By Andrew Logan, Editor, BloombergNEF
Saudi Arabia’s plan to bypass a multi-million-barrel bottleneck already looks vulnerable.
The Kingdom’s Red Sea port of Yanbu was the target of an Iranian attack on Thursday, briefly halting loadings of crude after a rapid ramp up in export capacity earlier this month.
The strikes cast a cloud over an ambitious effort to divert millions more barrels per day from the besieged Persian Gulf to the Red Sea.
Broadening conflict, however, is not the Saudi plan’s only risk. Even as shipments resume, it’s not clear that the technical capacity actually exists for the Kingdom to fully sustain its export plan — nor if sailors will bear the threat of further strikes.
A Red Sea reset?
Following the closure of Hormuz, Saudi Arabia reduced output by around 2 million barrels per day, as Saudi Aramco CEO Amin Nasser raised the alarm over ‘the biggest crisis the region’s oil and gas industry has faced.’
The Kingdom promptly sought to redirect its remaining output to its Red Sea port, Yanbu, via a pipeline with a theoretical capacity of up to seven million barrels per day. As early as last week, supertankers were lining up to receive this redirected crude. By March 18, shipments from the port were averaging roughly 4.2 million barrels per day.
That effort now looks threatened as a drone fell on the port’s Samref refinery and a ballistic missile was intercepted. The strikes were in response to the bombardment of Iran’s South Pars gas field earlier this week.
Yet another route at risk
Saudi Arabia’s reroute is a vital escape valve for Gulf oil. But the strikes are a reminder that it also faces critical snags.
The most obvious is, of course, even more conflict. Strikes from the Houthis on Red Sea traffic may have ended following last year’s Israel-Hamas ceasefire, but the Iranian proxy could still prove highly disruptive once again — adding to the disruption.
Last week, Iran’s new Supreme Leader Mojtaba Khamenei warned of opening new fronts in the war, a promise he has executed on by targeting Yanbu.

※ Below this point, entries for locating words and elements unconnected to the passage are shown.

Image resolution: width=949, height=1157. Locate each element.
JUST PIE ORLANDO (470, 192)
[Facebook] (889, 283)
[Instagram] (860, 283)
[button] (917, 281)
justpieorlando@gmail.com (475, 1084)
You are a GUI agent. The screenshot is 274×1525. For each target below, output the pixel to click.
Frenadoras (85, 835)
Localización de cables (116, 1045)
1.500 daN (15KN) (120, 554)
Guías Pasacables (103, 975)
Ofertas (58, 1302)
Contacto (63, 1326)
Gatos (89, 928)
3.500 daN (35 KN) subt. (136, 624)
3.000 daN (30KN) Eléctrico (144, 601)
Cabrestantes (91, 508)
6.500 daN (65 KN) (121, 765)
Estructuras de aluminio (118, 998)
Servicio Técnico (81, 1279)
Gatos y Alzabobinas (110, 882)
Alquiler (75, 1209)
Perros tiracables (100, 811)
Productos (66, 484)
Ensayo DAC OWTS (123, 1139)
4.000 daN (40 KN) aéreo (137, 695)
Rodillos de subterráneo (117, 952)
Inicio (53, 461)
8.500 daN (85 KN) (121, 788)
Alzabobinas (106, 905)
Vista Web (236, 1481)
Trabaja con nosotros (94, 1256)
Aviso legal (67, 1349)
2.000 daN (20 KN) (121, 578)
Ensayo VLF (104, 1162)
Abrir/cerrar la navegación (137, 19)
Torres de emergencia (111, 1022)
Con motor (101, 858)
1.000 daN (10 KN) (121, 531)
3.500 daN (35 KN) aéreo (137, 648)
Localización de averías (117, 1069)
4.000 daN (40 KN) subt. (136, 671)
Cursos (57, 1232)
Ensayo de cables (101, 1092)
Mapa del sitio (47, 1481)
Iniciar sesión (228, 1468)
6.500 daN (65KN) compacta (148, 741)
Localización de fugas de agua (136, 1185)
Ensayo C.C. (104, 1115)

Though the Houthis have not yet entered the fray, the group’s leader Abdul-Malik al-Houthi has publicly signaled readiness to join hostilities even with munitions low.
The other risk is purely logistical: to what degree can crude be shipped from Yanbu?
Currently, Saudi Arabia has permitted customers to take April allocations via the port. However, those allocations are not in full, and remain constrained by pipeline capacity. The type of oil delivered is also limited, with refiners only offered Arab Light grade.
Though nearly 30 tankers had already stationed near the port as of March 16, the traffic via the Suez route remains well below its peak. Now, with strikes expanding to the Red Sea, it’s an open question if sustained tanker traffic would materialize to capture diverted crude from Yanbu.
What’s the worst that can happen?
Even under the best possible scenario — in which Iranian strikes cease and capacity ramps up — the Red Sea diversion would hardly patch the Hormuz-driven deficit.
As it stands, the global oil supply is set to dive by 8 million barrels per day in March, according to the International Energy Agency. In the best case – if pipeline, port and shipping capacities operate at their peak – the Saudi Hormuz bypass strategy could divert around 4.3 million barrels per day of incremental pipeline flows. BNEF estimates that Saudi has already reached close to 3 million barrels per day of incremental flows, doubling the pre-war utilization of the East-West pipeline to 80% on March 17, 2026.
Such a boost is unlikely to fully materialize.
Prior to the war, the pipeline was delivering around 5 million barrels per day of oil. The objective now is a lofty 7 million barrels per day, according to Aramco’s Nasser. Moreover, shipments from Yanbu have more than tripled their typical levels between 1.2-1.4 million barrels per day seen in recent months. Whether the port can cope with full utilization of the projected 7 million barrels per day of pipeline flows has yet to be seen.
But what happens if further strikes materialize, whether by Iran or the Houthis, and any single element of the diversion collapses?
The pipeline, for instance, is highly vulnerable. In 2019, Houthi rebels struck Saudi Arabia’s Abqaiq plant, a key facility feeding the pipeline, suspending 5.7 million barrels per day of output.
Should the rebels ramp up activity again and choke off the Bab el-Mandeb Strait — the southern entrance to the Red Sea — another bottleneck would emerge. Vessels bound for Asia, one of the regions worst hit by the current supply deficit, would need to divert through the Suez Canal route. That could add weeks, if not months, to their journeys. And of course, should the further strikes shutter the port, all bets are off.
The Red Sea reroute is far from a Panacea, especially now as it’s become a target. Saudi Arabia will not only need to push its infrastructure to the limit, it must also ensure protection from strikes and convince sailors its port is safe. That’s more than a tall order.